"No. I don't think I see him here."

The poised figure of the lawyer, drawn statuesquely upright, winced as painfully as though a trusted hand had smitten him, and in his abrupt change of expression was betrayal of dismay and chagrin.

"You say—you can't—identify him!" he echoed incredulously.

Stubbornly the man who was testifying shook his head.

"May I explain in my own way?" he inquired, and as the lawyer barked raspingly back at him, the Court intervened:

"This is your own witness—You must understand the impropriety of attempting to force him."

"While I was looking at the defendant there, just now," went on the man in the chair, "I was seeing only his side face, and I was positive that he was the person I was describing. Feature for feature and line for line ... the likeness seemed exact. I was willing to swear to it.... But when he turned and faced me ... I saw something else ... and now I don't think he is the man."

The words came in a puzzled and dumfounded confession, and the witness paused, then went resolutely on again: "This man has a fine pair of clear and well-matched eyes, when one sees them both at once.... That one at the door had something ... I can't say just what it was ... that marred one eye. I shouldn't call it a cast exactly ... but they didn't match."

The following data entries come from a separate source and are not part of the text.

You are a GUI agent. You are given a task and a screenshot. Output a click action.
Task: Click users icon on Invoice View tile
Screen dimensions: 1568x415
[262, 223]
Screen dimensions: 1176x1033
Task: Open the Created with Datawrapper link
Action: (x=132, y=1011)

Abruptly the State dismissed that witness, and about the defence tables went quiet but triumphant smiles—which the jury did not miss, as the pencils of the press writers raced. But over Boone Wellver's face passed a shadow, and Asa, catching his eye across the heads of the crowd, read the motion of the boy's moving lips, as, without sound, they shaped the words, "Keep cool now, Asa! Keep cool."